I’ve Been Kidnapped by Israel in International Waters

But it doesn't end here.

by Kieran Andrieu

1 October 2025

Kieran Andrieu walks down a pier past boats flying Palestine flags.
Photo: Charlotte England

I am writing from a Spanish-flagged sailing boat called Adara. On board are elected politicians from Spain, Portugal and Argentina, as well as a doctor and two journalists. We are carrying baby formula, food and medicine for the starving Palestinian people in Gaza. Our mission is entirely peaceful and entirely legal. 

It is Wednesday afternoon, and the sea is calm. But things on board are frenetic because we are now well into the area in which Israel has previously intercepted boats in international waters, in direct violation of international law.
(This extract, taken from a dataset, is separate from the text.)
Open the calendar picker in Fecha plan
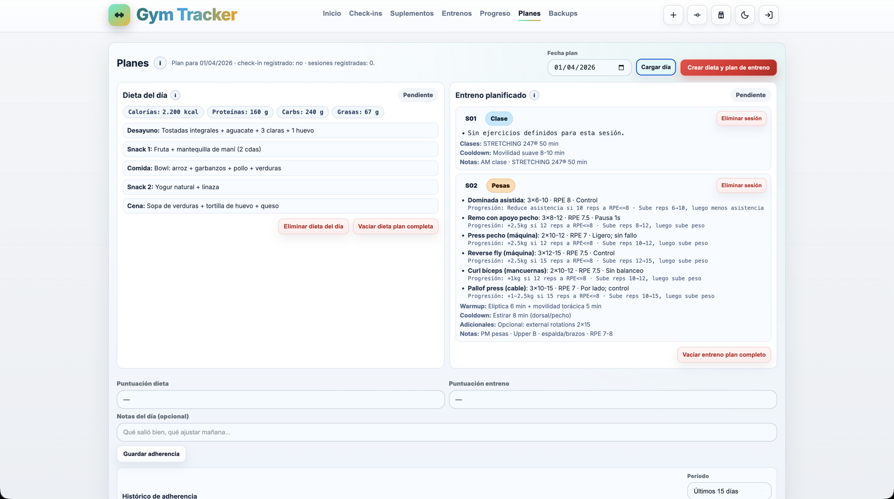 coord(622,67)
If you are reading this, it means the same thing has now happened to us. My editor has published this piece because I have been illegally captured and taken into Israeli detention. 

I spent a month at sea on board the Global Sumud Flotilla, reporting on an unprecedented attempt by hundreds of activists from 44 countries to break Israel’s illegal blockade and establish a humanitarian aid corridor. I wanted the world to know that it was happening, and I knew we couldn’t rely on reporting by mainstream media journalists, who started off uninterested, and later published dangerous inaccuracies, such as claiming a drone strike was a misfired flare or a fire caused by a cigarette butt.

I’m so glad I did, because things have happened in the past four weeks that are truly unprecedented. Three Nato countries, for instance, offered naval support to an activist initiative led by Greta Thunberg, fundamentally challenging the almost unwavering complicity of world leaders in genocide. 

But aside from joining as a journalist, I also took part because I have six siblings living in Palestine under Zionist occupation. Growing up in the UK, I watched from afar as they were shot, imprisoned and terrorised, simply for wanting to live on land that has belonged to our family for generations. I am scared and heartbroken for them every single day, and yet their suffering is still nothing compared to the suffering of people in Gaza.

Sailing on this mission means I almost certainly won’t be able to visit my family again, at least for as long as Palestine is occupied. But they have all supported me wholeheartedly from the start, because they understand that it is imperative that people like me – people who can – take action. They understand why I couldn’t remain a passive witness to Israel’s atrocities any longer.

Israel’s genocide in Gaza is the worst crime of our age. And governments around the world refuse to act. My own government, under Keir Starmer, still won’t even call a genocide a genocide. It is these politicians who have imperilled us – ordinary citizens forced to do their work for them, because they are too cowardly or too corrupt.

As we sailed, Israel’s genocide intensified, with new levels of brutality enacted against civilians in Gaza City. In the month we spent at sea, hundreds more children were slaughtered in their homes. A pregnant woman was beheaded, and more starving people were shot while collecting food aid. 

And so we continued, through incendiary, explosive and chemical attacks on our boats; the hijacking of our radio systems; suspected sabotage and an Israeli smear campaign that sought to legitimise violence against us.

This journey has been tough. As someone who had only ever spent an afternoon on a sailing boat before, it is by far the most difficult physical and psychological thing I’ve ever had to do. But I know that when things are hard, they still pale in comparison to conditions in Gaza. 

From day one, I have relied on the support of my friends on board. From the fellow journalists who helped film my videos, to the people who made me laugh and comforted me when I cried, to the old Irish captain, who said with reassuring scorn when some people worried about the weather: “I’m an Atlantic sailor. This is just a pond”.

That we got as far as we did, despite obstacle upon obstacle, is testament not to the organising of this mission, but to the tenacity of its participants, captains and crew. The ingredients of that tenacity are first and foremost love for Palestine, but also the bond we formed with each other within one or two days of being at sea together. This is living, breathing solidarity.

And it doesn’t end here. Our flotilla was the 38th attempt to break Israel’s illegal blockade of Gaza, and there will be more. Israel thinks it can bully the whole world into getting its way. It thinks it can try to destroy an entire people with legal impunity, and it even thinks it deserves critical immunity among the general public. For weeks, it thought it could terrify and threaten our flotilla into retreat, but it failed. And it will fail and fail again. The world is finally alive to Palestinian suffering and Palestinian rights, and the time of Israeli occupation, apartheid and genocide will soon be over.

Kieran Andrieu is a British-Palestinian political economist and Novara Media contributor.